_Your goal_
Copy out every one of the following entries word for word.

_Records_
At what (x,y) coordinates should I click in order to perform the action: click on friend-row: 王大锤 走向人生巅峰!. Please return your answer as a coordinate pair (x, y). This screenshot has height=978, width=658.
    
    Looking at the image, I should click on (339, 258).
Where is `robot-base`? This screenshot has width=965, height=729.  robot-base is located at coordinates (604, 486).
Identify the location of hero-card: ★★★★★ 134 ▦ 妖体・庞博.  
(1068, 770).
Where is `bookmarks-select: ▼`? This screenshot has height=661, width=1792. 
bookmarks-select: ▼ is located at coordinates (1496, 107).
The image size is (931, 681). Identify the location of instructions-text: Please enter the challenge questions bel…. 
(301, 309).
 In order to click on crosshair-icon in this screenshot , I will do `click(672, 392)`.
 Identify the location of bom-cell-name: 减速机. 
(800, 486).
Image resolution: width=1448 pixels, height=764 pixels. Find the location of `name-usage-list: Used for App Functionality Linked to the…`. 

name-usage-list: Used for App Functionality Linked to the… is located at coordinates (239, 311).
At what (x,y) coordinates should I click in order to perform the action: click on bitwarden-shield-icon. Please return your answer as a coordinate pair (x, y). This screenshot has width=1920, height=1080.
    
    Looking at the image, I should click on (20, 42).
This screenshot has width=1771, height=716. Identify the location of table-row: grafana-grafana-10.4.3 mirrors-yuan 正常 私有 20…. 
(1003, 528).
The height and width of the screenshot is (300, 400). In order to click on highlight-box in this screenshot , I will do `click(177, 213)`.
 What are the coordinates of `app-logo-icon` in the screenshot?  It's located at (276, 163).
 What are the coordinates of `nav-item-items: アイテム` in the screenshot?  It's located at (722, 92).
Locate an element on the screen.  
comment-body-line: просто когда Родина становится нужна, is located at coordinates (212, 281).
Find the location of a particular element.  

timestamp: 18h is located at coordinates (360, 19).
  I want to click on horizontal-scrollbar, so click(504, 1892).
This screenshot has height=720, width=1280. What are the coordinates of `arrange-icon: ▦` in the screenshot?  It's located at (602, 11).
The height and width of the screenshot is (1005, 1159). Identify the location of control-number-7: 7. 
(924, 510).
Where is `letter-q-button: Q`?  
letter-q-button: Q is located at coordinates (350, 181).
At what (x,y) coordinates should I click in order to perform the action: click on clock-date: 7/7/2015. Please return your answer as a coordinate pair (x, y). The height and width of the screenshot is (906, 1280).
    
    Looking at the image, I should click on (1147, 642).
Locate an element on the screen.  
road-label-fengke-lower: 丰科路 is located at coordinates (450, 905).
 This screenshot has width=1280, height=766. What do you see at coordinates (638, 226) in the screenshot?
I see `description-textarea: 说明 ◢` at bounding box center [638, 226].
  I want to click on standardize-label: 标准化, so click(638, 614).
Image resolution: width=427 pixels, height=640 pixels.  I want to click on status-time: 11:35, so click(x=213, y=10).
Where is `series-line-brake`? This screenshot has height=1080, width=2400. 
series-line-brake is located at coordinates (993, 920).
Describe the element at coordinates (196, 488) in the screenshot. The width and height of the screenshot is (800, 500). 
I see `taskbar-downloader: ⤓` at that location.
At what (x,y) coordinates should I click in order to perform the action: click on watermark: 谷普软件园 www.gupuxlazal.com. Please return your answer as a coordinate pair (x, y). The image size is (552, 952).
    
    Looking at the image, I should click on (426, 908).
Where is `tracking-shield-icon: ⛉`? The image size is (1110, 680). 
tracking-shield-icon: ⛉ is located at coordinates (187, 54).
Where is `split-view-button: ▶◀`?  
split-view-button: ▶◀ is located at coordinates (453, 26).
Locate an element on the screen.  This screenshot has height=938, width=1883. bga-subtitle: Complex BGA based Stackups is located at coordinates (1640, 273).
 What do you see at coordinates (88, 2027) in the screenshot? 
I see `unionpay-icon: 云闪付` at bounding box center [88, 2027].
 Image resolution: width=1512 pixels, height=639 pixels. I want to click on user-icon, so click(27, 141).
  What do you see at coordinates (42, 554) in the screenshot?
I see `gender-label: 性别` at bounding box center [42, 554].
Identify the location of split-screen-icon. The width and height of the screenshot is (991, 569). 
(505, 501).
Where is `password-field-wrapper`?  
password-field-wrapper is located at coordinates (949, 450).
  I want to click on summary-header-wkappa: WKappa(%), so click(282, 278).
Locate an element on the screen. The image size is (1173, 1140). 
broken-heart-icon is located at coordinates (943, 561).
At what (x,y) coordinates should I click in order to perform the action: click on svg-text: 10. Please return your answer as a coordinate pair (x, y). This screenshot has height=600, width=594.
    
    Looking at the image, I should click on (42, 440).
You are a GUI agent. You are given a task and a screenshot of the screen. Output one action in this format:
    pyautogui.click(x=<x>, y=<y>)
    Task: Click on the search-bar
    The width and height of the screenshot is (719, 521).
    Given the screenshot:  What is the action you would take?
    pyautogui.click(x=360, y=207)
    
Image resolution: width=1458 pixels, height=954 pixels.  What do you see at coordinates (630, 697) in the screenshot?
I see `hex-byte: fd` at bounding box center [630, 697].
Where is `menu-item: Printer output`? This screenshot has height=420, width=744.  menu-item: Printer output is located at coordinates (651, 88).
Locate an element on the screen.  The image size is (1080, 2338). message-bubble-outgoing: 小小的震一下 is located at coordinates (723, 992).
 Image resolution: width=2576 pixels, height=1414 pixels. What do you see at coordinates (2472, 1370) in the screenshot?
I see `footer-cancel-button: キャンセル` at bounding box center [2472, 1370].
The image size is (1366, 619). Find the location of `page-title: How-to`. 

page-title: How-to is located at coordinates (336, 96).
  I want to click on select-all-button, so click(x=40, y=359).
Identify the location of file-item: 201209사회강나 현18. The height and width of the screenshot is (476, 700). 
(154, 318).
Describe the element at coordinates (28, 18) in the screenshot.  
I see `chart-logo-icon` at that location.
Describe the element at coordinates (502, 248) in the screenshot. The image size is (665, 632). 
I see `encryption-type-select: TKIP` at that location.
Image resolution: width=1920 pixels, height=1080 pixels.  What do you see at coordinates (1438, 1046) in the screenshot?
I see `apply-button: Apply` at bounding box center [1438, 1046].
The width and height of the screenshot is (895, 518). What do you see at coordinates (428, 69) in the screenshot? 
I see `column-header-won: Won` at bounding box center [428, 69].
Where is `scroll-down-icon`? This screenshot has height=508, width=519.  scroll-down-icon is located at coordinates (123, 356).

_Expected output_
At what (x,y) coordinates should I click in order to perform the action: click on friend-row: 王大锤 走向人生巅峰!. Please return your answer as a coordinate pair (x, y). This screenshot has height=978, width=658.
    
    Looking at the image, I should click on (339, 258).
Where is `robot-base`? This screenshot has width=965, height=729.  robot-base is located at coordinates (604, 486).
Identify the location of hero-card: ★★★★★ 134 ▦ 妖体・庞博.  
(1068, 770).
Where is `bookmarks-select: ▼`? This screenshot has height=661, width=1792. 
bookmarks-select: ▼ is located at coordinates (1496, 107).
The image size is (931, 681). Identify the location of instructions-text: Please enter the challenge questions bel…. 
(301, 309).
 In order to click on crosshair-icon in this screenshot , I will do `click(672, 392)`.
 Identify the location of bom-cell-name: 减速机. 
(800, 486).
Image resolution: width=1448 pixels, height=764 pixels. Find the location of `name-usage-list: Used for App Functionality Linked to the…`. 

name-usage-list: Used for App Functionality Linked to the… is located at coordinates (239, 311).
At what (x,y) coordinates should I click in order to perform the action: click on bitwarden-shield-icon. Please return your answer as a coordinate pair (x, y). This screenshot has width=1920, height=1080.
    
    Looking at the image, I should click on (20, 42).
This screenshot has width=1771, height=716. Identify the location of table-row: grafana-grafana-10.4.3 mirrors-yuan 正常 私有 20…. 
(1003, 528).
The height and width of the screenshot is (300, 400). In order to click on highlight-box in this screenshot , I will do `click(177, 213)`.
 What are the coordinates of `app-logo-icon` in the screenshot?  It's located at (276, 163).
 What are the coordinates of `nav-item-items: アイテム` in the screenshot?  It's located at (722, 92).
Locate an element on the screen.  
comment-body-line: просто когда Родина становится нужна, is located at coordinates (212, 281).
Find the location of a particular element.  

timestamp: 18h is located at coordinates (360, 19).
  I want to click on horizontal-scrollbar, so click(504, 1892).
This screenshot has height=720, width=1280. What are the coordinates of `arrange-icon: ▦` in the screenshot?  It's located at (602, 11).
The height and width of the screenshot is (1005, 1159). Identify the location of control-number-7: 7. 
(924, 510).
Where is `letter-q-button: Q`?  
letter-q-button: Q is located at coordinates (350, 181).
At what (x,y) coordinates should I click in order to perform the action: click on clock-date: 7/7/2015. Please return your answer as a coordinate pair (x, y). The height and width of the screenshot is (906, 1280).
    
    Looking at the image, I should click on (1147, 642).
Locate an element on the screen.  
road-label-fengke-lower: 丰科路 is located at coordinates (450, 905).
 This screenshot has width=1280, height=766. What do you see at coordinates (638, 226) in the screenshot?
I see `description-textarea: 说明 ◢` at bounding box center [638, 226].
  I want to click on standardize-label: 标准化, so click(638, 614).
Image resolution: width=427 pixels, height=640 pixels.  I want to click on status-time: 11:35, so click(x=213, y=10).
Where is `series-line-brake`? This screenshot has height=1080, width=2400. 
series-line-brake is located at coordinates (993, 920).
Describe the element at coordinates (196, 488) in the screenshot. The width and height of the screenshot is (800, 500). 
I see `taskbar-downloader: ⤓` at that location.
At what (x,y) coordinates should I click in order to perform the action: click on watermark: 谷普软件园 www.gupuxlazal.com. Please return your answer as a coordinate pair (x, y). The image size is (552, 952).
    
    Looking at the image, I should click on (426, 908).
Where is `tracking-shield-icon: ⛉`? The image size is (1110, 680). 
tracking-shield-icon: ⛉ is located at coordinates (187, 54).
Where is `split-view-button: ▶◀`?  
split-view-button: ▶◀ is located at coordinates (453, 26).
Locate an element on the screen.  This screenshot has height=938, width=1883. bga-subtitle: Complex BGA based Stackups is located at coordinates (1640, 273).
 What do you see at coordinates (88, 2027) in the screenshot? 
I see `unionpay-icon: 云闪付` at bounding box center [88, 2027].
 Image resolution: width=1512 pixels, height=639 pixels. I want to click on user-icon, so click(27, 141).
  What do you see at coordinates (42, 554) in the screenshot?
I see `gender-label: 性别` at bounding box center [42, 554].
Identify the location of split-screen-icon. The width and height of the screenshot is (991, 569). 
(505, 501).
Where is `password-field-wrapper`?  
password-field-wrapper is located at coordinates (949, 450).
  I want to click on summary-header-wkappa: WKappa(%), so click(282, 278).
Locate an element on the screen. The image size is (1173, 1140). 
broken-heart-icon is located at coordinates (943, 561).
At what (x,y) coordinates should I click in order to perform the action: click on svg-text: 10. Please return your answer as a coordinate pair (x, y). This screenshot has height=600, width=594.
    
    Looking at the image, I should click on (42, 440).
You are a GUI agent. You are given a task and a screenshot of the screen. Output one action in this format:
    pyautogui.click(x=<x>, y=<y>)
    Task: Click on the search-bar
    The width and height of the screenshot is (719, 521).
    Given the screenshot:  What is the action you would take?
    pyautogui.click(x=360, y=207)
    
Image resolution: width=1458 pixels, height=954 pixels.  What do you see at coordinates (630, 697) in the screenshot?
I see `hex-byte: fd` at bounding box center [630, 697].
Where is `menu-item: Printer output`? This screenshot has height=420, width=744.  menu-item: Printer output is located at coordinates (651, 88).
Locate an element on the screen.  The image size is (1080, 2338). message-bubble-outgoing: 小小的震一下 is located at coordinates (723, 992).
 Image resolution: width=2576 pixels, height=1414 pixels. What do you see at coordinates (2472, 1370) in the screenshot?
I see `footer-cancel-button: キャンセル` at bounding box center [2472, 1370].
The image size is (1366, 619). Find the location of `page-title: How-to`. 

page-title: How-to is located at coordinates (336, 96).
  I want to click on select-all-button, so click(x=40, y=359).
Identify the location of file-item: 201209사회강나 현18. The height and width of the screenshot is (476, 700). 
(154, 318).
Describe the element at coordinates (28, 18) in the screenshot.  
I see `chart-logo-icon` at that location.
Describe the element at coordinates (502, 248) in the screenshot. The image size is (665, 632). 
I see `encryption-type-select: TKIP` at that location.
Image resolution: width=1920 pixels, height=1080 pixels.  What do you see at coordinates (1438, 1046) in the screenshot?
I see `apply-button: Apply` at bounding box center [1438, 1046].
The width and height of the screenshot is (895, 518). What do you see at coordinates (428, 69) in the screenshot? 
I see `column-header-won: Won` at bounding box center [428, 69].
Where is `scroll-down-icon`? This screenshot has height=508, width=519.  scroll-down-icon is located at coordinates (123, 356).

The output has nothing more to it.